Putting It All Together and Next Steps in Your Path
Core Patterns
Remember three big patterns: single‑Region multi‑AZ with ALB; multi‑Region active‑active using latency‑based or weighted routing; and multi‑Region active‑passive using failover routing.
Typical Traps
Watch for CNAME vs alias at the zone apex, assuming Route 53 can see HTTP paths, ignoring health checks, or forgetting that ELB is Regional while Route 53 is global.
Next Steps in Skarp
Reinforce this by taking the next networking/HA mock exam, then use your gap guide and spaced review queue to drill whichever routing policies or ELB details you missed.
Key Terms
- Alias record
- A Route 53 specific record type that acts like an A/AAAA record but can point to AWS resources (e.g., ALB, NLB, CloudFront, S3) and can be used at the zone apex.
- Health check
- A probe used by ELB or Route 53 to determine whether a target or endpoint is healthy. ELB health checks control traffic distribution within a Region; Route 53 health checks control which DNS records are returned.
- Target group
- A logical grouping of targets (EC2 instances, IPs, Lambda functions, or ALBs) that a load balancer forwards traffic to, with its own health check configuration.
- Failover routing policy
- A Route 53 policy using primary and secondary records. If the primary’s health check fails, Route 53 responds with the secondary record, enabling DNS‑level failover.
- Weighted routing policy
- A Route 53 policy that splits DNS responses across multiple records according to assigned weights, often used for gradual migrations, blue/green, or A/B testing.
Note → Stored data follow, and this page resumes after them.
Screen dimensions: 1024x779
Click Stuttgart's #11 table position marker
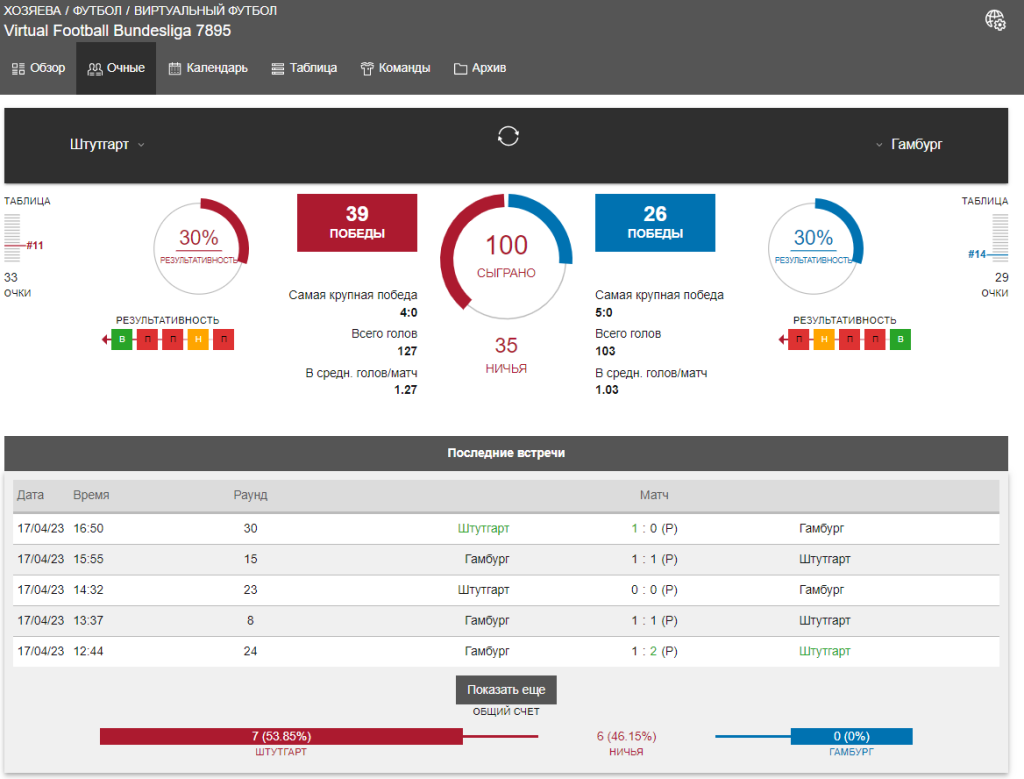(34, 245)
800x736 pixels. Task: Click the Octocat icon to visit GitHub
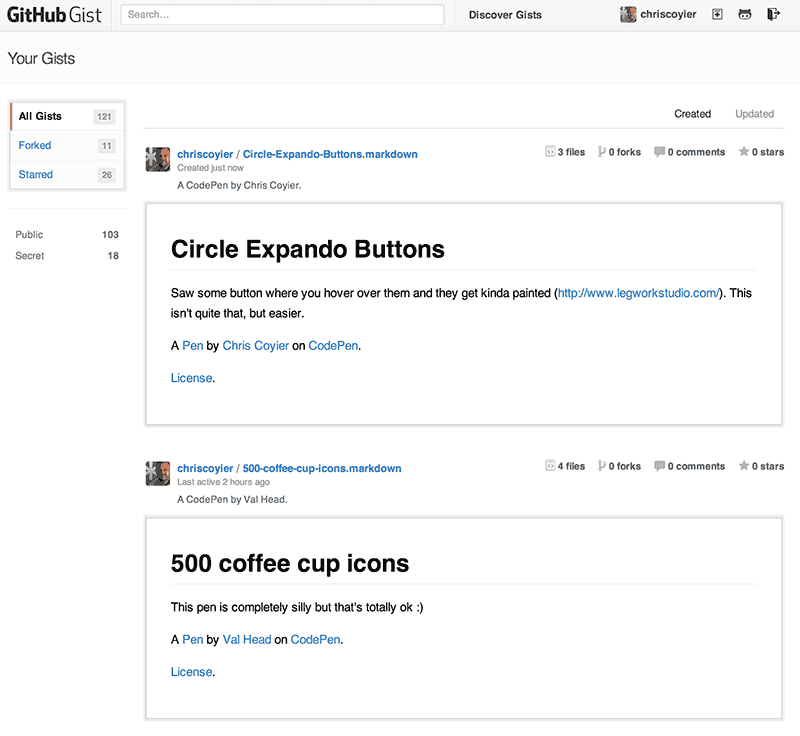745,14
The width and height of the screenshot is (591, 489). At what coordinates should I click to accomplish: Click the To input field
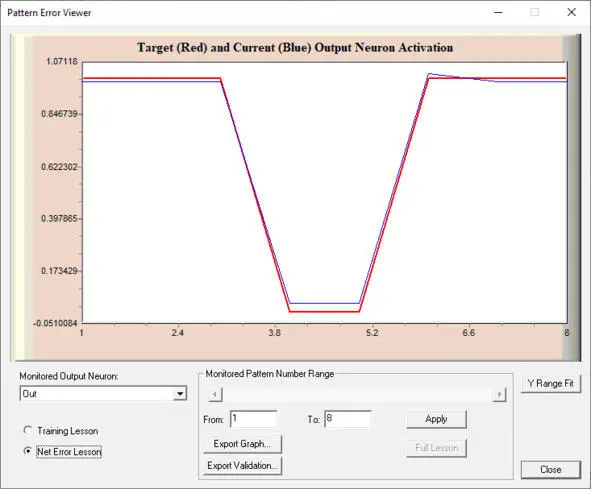pyautogui.click(x=348, y=419)

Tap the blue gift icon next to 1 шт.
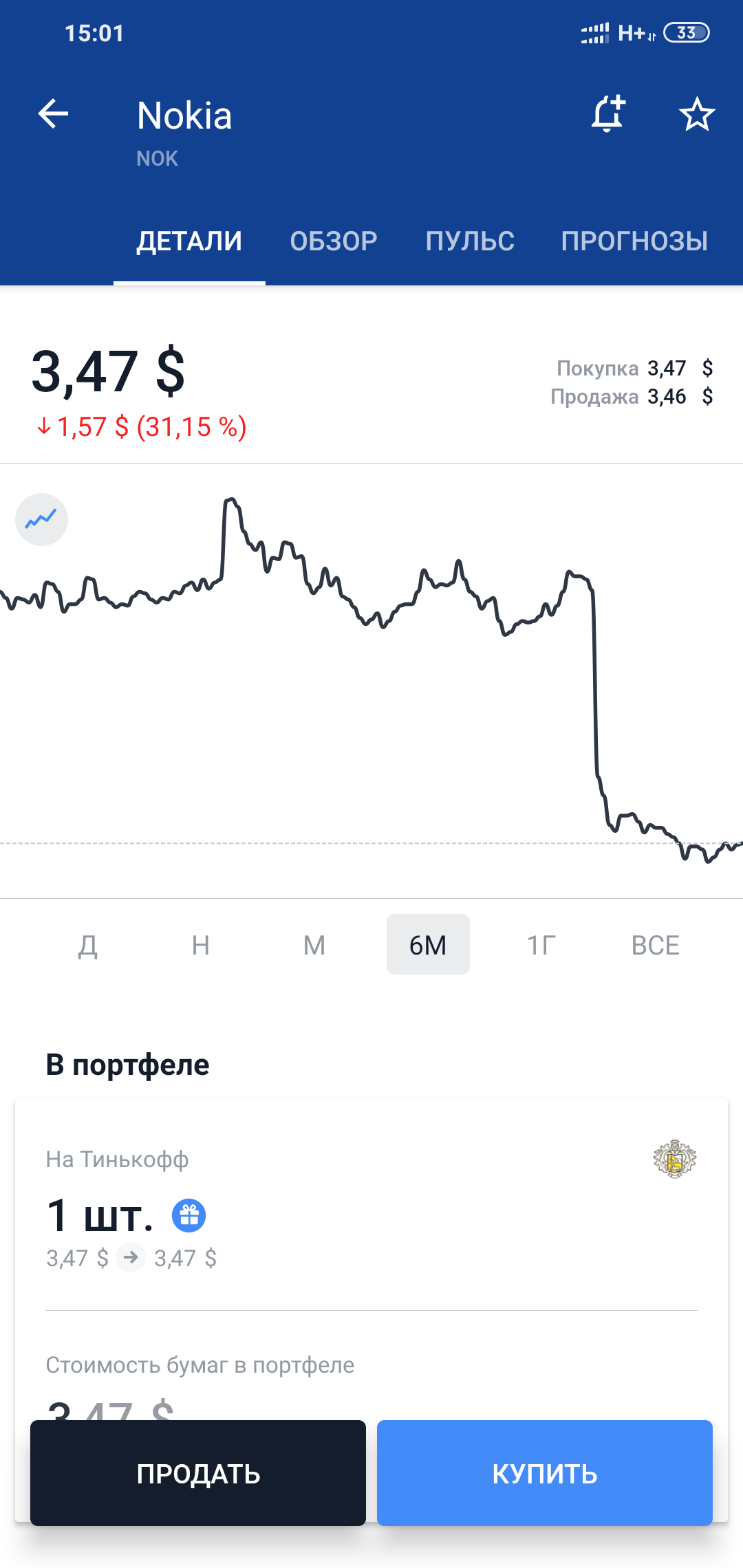point(189,1215)
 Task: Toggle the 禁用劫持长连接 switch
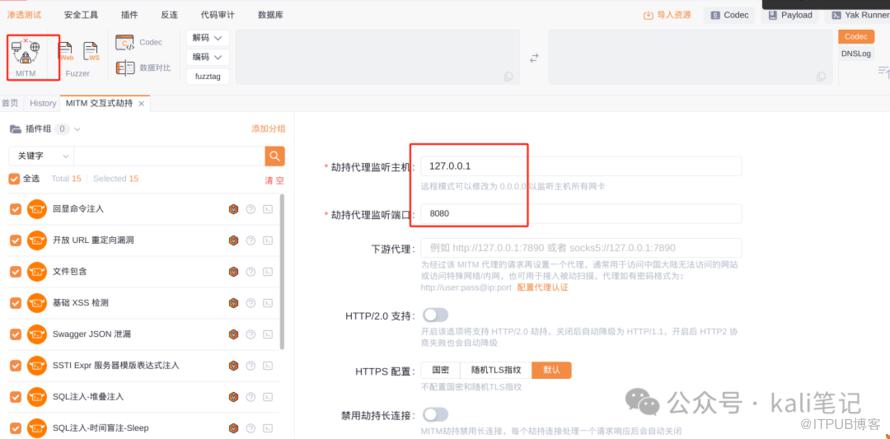[435, 414]
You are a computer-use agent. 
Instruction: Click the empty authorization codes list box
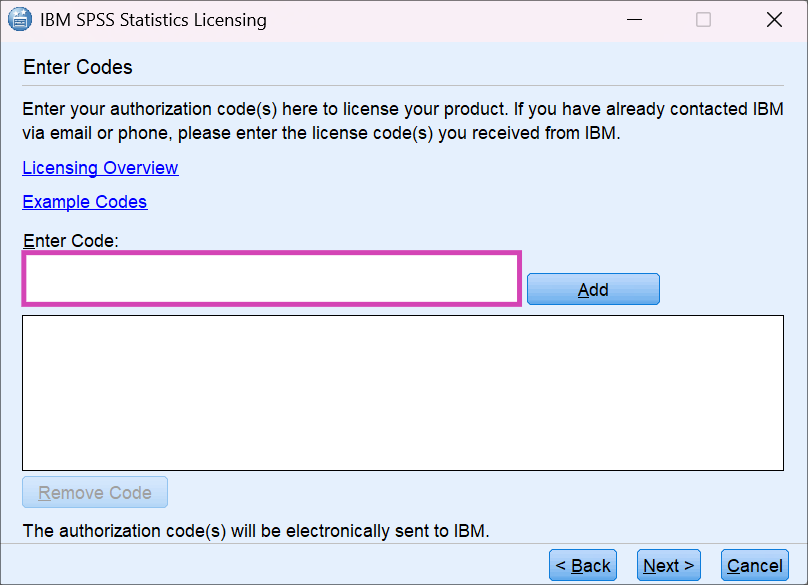coord(403,392)
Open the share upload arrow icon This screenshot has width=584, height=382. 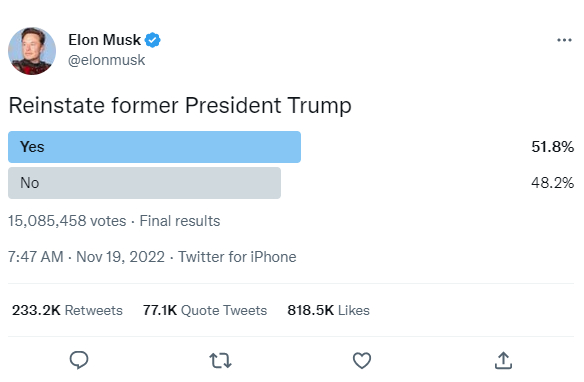[503, 360]
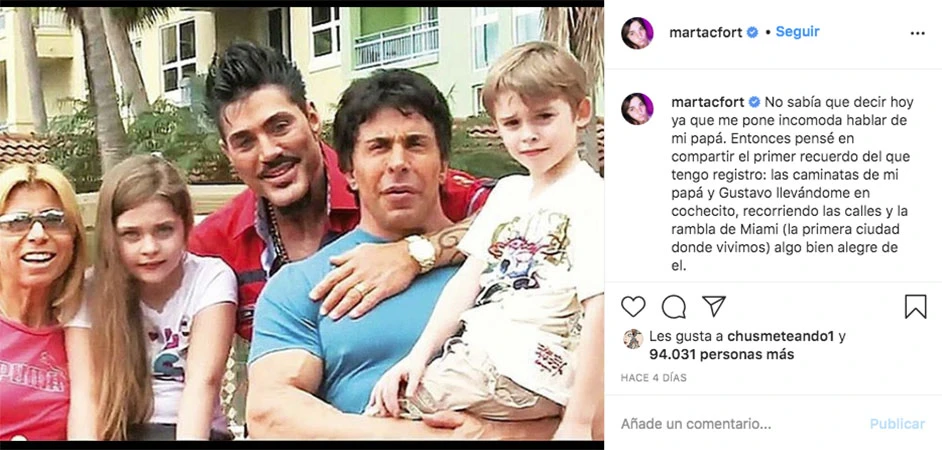942x450 pixels.
Task: Share post with paper plane icon
Action: point(714,306)
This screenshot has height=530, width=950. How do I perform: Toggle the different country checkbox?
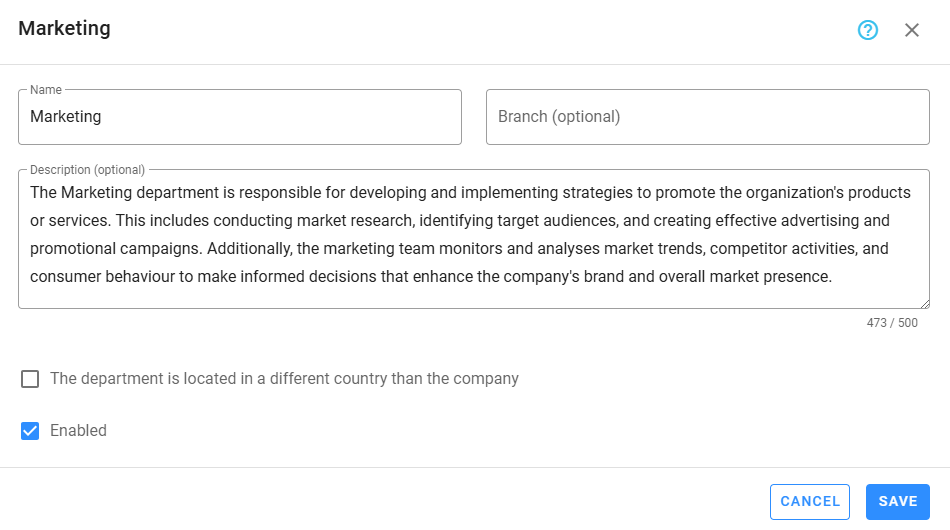point(30,379)
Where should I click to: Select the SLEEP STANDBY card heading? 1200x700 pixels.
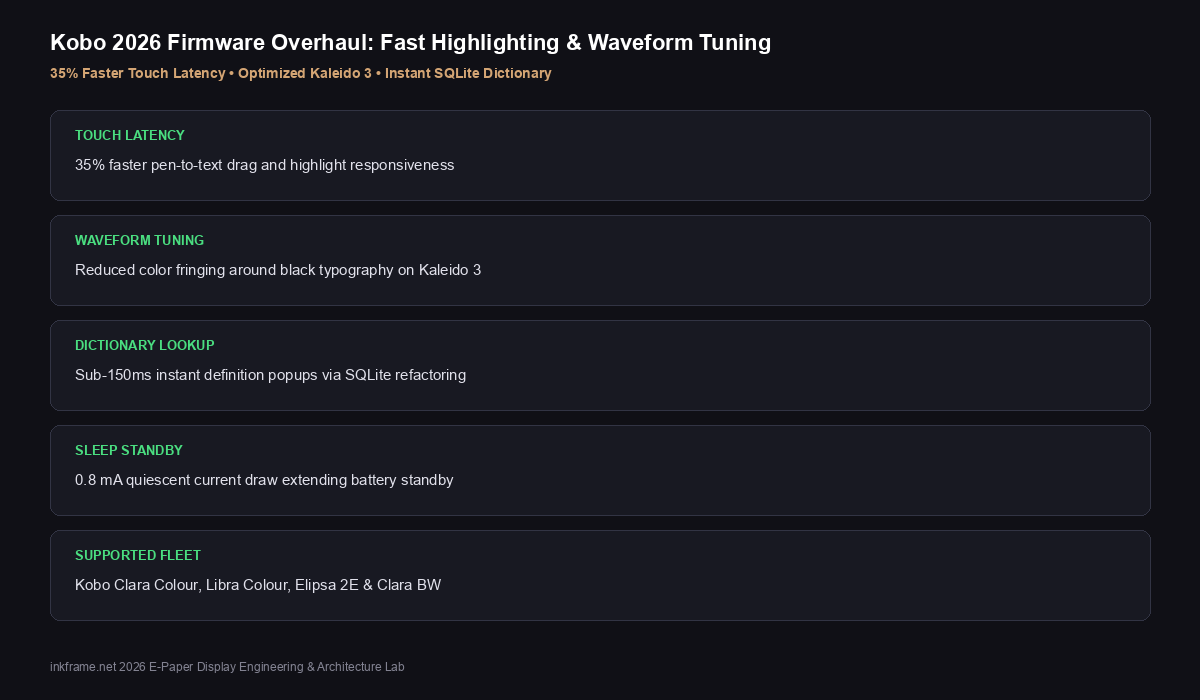(129, 450)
- Geolocation routing policy
- A Route 53 policy that routes users based on their geographic location (country, continent, or default), often used for localization or compliance requirements.
- Cross‑zone load balancing
- A feature where each load balancer node distributes traffic across all healthy targets in all enabled AZs, not just within its own AZ, smoothing traffic across instances.
- Network Load Balancer (NLB)
- A Layer 4 load balancer optimized for TCP/UDP/TLS with ultra‑low latency, static IP support, and very high throughput, used for non‑HTTP or highly performance‑sensitive workloads.
- Latency‑based routing policy
- A Route 53 policy that routes users to the Region providing the lowest network latency based on AWS measurements, typically used with Regional endpoints like ALBs.
- Application Load Balancer (ALB)
- A Layer 7 load balancer that routes HTTP/HTTPS/WebSocket traffic based on request content (path, host, headers), integrates with WAF and Cognito, and uses target groups of EC2, IPs, or Lambda.